YOUR INSTRUCTIONS
Please transcribe the data exactly, with nothing left out.

··· DATA EXCERPTS

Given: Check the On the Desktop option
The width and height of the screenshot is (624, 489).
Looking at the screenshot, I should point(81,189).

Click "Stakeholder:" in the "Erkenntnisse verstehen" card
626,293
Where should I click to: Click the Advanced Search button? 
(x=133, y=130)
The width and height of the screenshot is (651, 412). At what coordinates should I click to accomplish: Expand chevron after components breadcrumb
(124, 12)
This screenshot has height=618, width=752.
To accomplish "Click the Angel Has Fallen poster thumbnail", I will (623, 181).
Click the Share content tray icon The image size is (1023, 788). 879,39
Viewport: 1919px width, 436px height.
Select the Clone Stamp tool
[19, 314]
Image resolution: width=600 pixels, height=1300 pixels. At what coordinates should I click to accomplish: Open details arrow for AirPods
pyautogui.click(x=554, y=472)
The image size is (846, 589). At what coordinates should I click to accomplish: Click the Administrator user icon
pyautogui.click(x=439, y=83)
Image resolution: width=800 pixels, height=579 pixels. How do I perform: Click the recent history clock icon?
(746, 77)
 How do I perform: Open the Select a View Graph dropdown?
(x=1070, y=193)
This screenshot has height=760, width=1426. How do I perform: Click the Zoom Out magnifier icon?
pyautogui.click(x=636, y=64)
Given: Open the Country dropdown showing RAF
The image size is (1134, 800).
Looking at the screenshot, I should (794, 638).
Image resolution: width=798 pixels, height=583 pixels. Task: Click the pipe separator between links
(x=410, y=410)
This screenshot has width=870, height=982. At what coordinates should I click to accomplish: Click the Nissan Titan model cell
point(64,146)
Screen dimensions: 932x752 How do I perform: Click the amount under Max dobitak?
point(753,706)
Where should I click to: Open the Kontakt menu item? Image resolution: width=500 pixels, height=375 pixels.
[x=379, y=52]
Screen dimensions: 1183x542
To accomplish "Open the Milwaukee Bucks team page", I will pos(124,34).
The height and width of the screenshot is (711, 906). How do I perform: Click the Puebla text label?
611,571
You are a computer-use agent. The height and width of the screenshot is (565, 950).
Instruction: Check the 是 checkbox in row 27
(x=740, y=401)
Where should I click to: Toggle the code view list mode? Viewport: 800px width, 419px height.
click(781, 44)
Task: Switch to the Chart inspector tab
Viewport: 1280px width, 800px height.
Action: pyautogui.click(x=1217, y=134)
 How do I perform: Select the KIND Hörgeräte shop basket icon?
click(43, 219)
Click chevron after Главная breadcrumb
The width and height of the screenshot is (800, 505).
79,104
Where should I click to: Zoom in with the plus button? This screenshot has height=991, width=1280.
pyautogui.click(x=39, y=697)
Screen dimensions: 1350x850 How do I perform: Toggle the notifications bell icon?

······

RESULT OF THIS TASK
Given: Check the On the Desktop option
The width and height of the screenshot is (624, 489).
Looking at the screenshot, I should point(81,189).

Click "Stakeholder:" in the "Erkenntnisse verstehen" card
626,293
Where should I click to: Click the Advanced Search button? 
(x=133, y=130)
The width and height of the screenshot is (651, 412). At what coordinates should I click to accomplish: Expand chevron after components breadcrumb
(124, 12)
This screenshot has height=618, width=752.
To accomplish "Click the Angel Has Fallen poster thumbnail", I will (623, 181).
Click the Share content tray icon The image size is (1023, 788). 879,39
Viewport: 1919px width, 436px height.
Select the Clone Stamp tool
[19, 314]
Image resolution: width=600 pixels, height=1300 pixels. At what coordinates should I click to accomplish: Open details arrow for AirPods
pyautogui.click(x=554, y=472)
The image size is (846, 589). At what coordinates should I click to accomplish: Click the Administrator user icon
pyautogui.click(x=439, y=83)
Image resolution: width=800 pixels, height=579 pixels. How do I perform: Click the recent history clock icon?
(746, 77)
 How do I perform: Open the Select a View Graph dropdown?
(x=1070, y=193)
This screenshot has height=760, width=1426. How do I perform: Click the Zoom Out magnifier icon?
pyautogui.click(x=636, y=64)
Given: Open the Country dropdown showing RAF
The image size is (1134, 800).
Looking at the screenshot, I should (794, 638).
Image resolution: width=798 pixels, height=583 pixels. Task: Click the pipe separator between links
(x=410, y=410)
This screenshot has width=870, height=982. At what coordinates should I click to accomplish: Click the Nissan Titan model cell
point(64,146)
Screen dimensions: 932x752 How do I perform: Click the amount under Max dobitak?
point(753,706)
Where should I click to: Open the Kontakt menu item? Image resolution: width=500 pixels, height=375 pixels.
[x=379, y=52]
Screen dimensions: 1183x542
To accomplish "Open the Milwaukee Bucks team page", I will pos(124,34).
The height and width of the screenshot is (711, 906). How do I perform: Click the Puebla text label?
611,571
You are a computer-use agent. The height and width of the screenshot is (565, 950).
Instruction: Check the 是 checkbox in row 27
(x=740, y=401)
Where should I click to: Toggle the code view list mode? Viewport: 800px width, 419px height.
click(781, 44)
Task: Switch to the Chart inspector tab
Viewport: 1280px width, 800px height.
Action: pyautogui.click(x=1217, y=134)
 How do I perform: Select the KIND Hörgeräte shop basket icon?
click(43, 219)
Click chevron after Главная breadcrumb
The width and height of the screenshot is (800, 505).
79,104
Where should I click to: Zoom in with the plus button? This screenshot has height=991, width=1280.
pyautogui.click(x=39, y=697)
Screen dimensions: 1350x850 How do I perform: Toggle the notifications bell icon?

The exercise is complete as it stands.